Endothelial regulation of eNOS, PAI-1 and t-PA by testosterone and dihydrotestosterone in vitro and in vivo.

The aim of this study is the identification of direct endothelial regulation by the androgens testosterone (T) and dihydrotestosterone (DHT). We tested the effects of T and DHT on nitric oxide (NO) synthesis and on tissue plasminogen activator (t-PA) and plasminogen activator inhibitor-1 (PAI-1) expression in human endothelial cells and in ovariectomized (OVX) rats. The results showed that at physiological concentrations T and DHT increase endothelial synthesis of NO. This depends on a rapid recruitment of the extracellular-related kinase (ERK) 1/2 and of the phosphatidylinositol 3-OH kinase (PI3K)/Akt cascades, resulting in endothelial nitric oxide synthase (eNOS) Ser(1177)-phosphorylation.
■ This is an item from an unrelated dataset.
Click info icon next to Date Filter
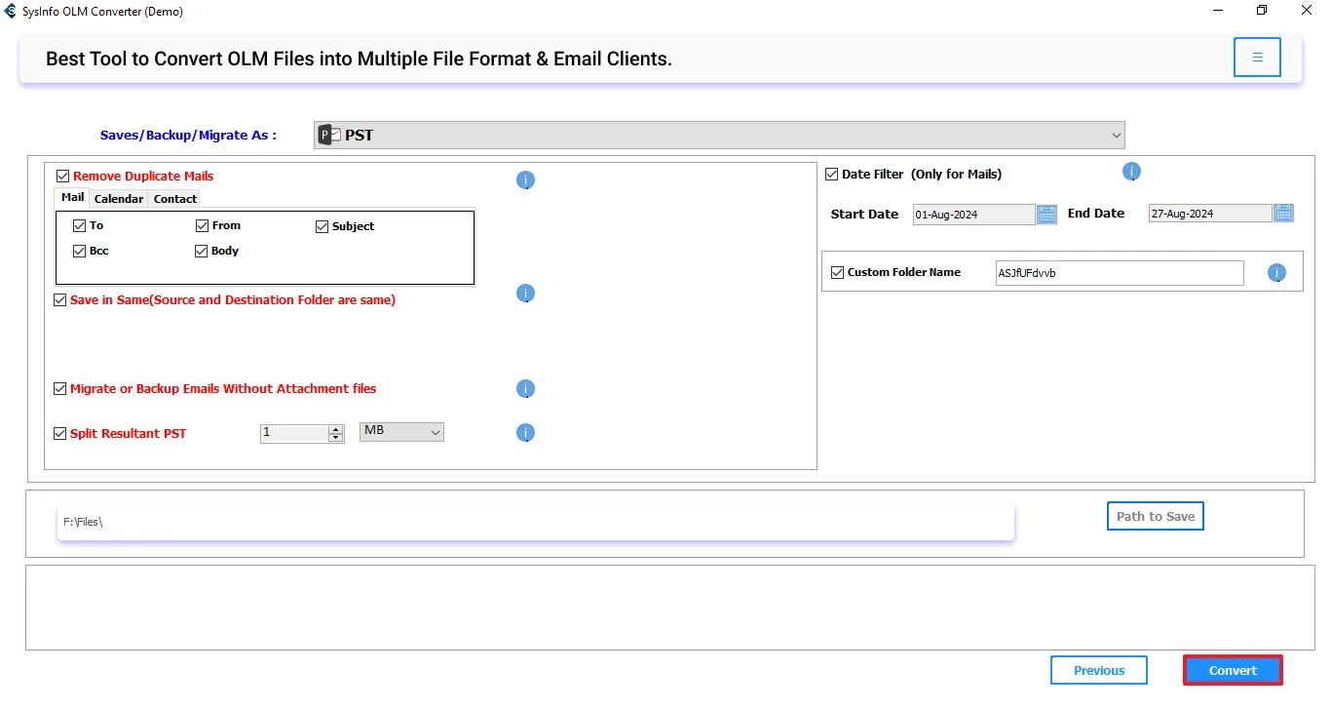Viewport: 1331px width, 710px height. pos(1131,172)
In addition, a later increase of eNOS expression is found. With supra-physiological amounts of T or DHT the induction of NO synthesis is lost. A concentration-related increase of t-PA expression starting from physiological concentrations of T or DHT is found, whereas PAI-1 is augmented only with higher doses. Although DHT exerts these actions through androgen receptors (AR), T acts in part through aromatase-dependent conversion to 17β-estradiol. Ovariectomy is associated with significant changes in eNOS, t-PA and PAI-1 expression in the aorta of Wistar rats and T and DHT result in modifications on eNOS, PAI-1 and t-PA that are in line with the in vitro experiments. In conclusion, T and DHT act on endothelial cells through AR or via conversion to estradiol. Physiological, but not higher amounts are associated with enhanced NO synthesis and an increased t-PA/PAI-1 ratio. These findings are useful to understand the impact of androgens in ageing individuals.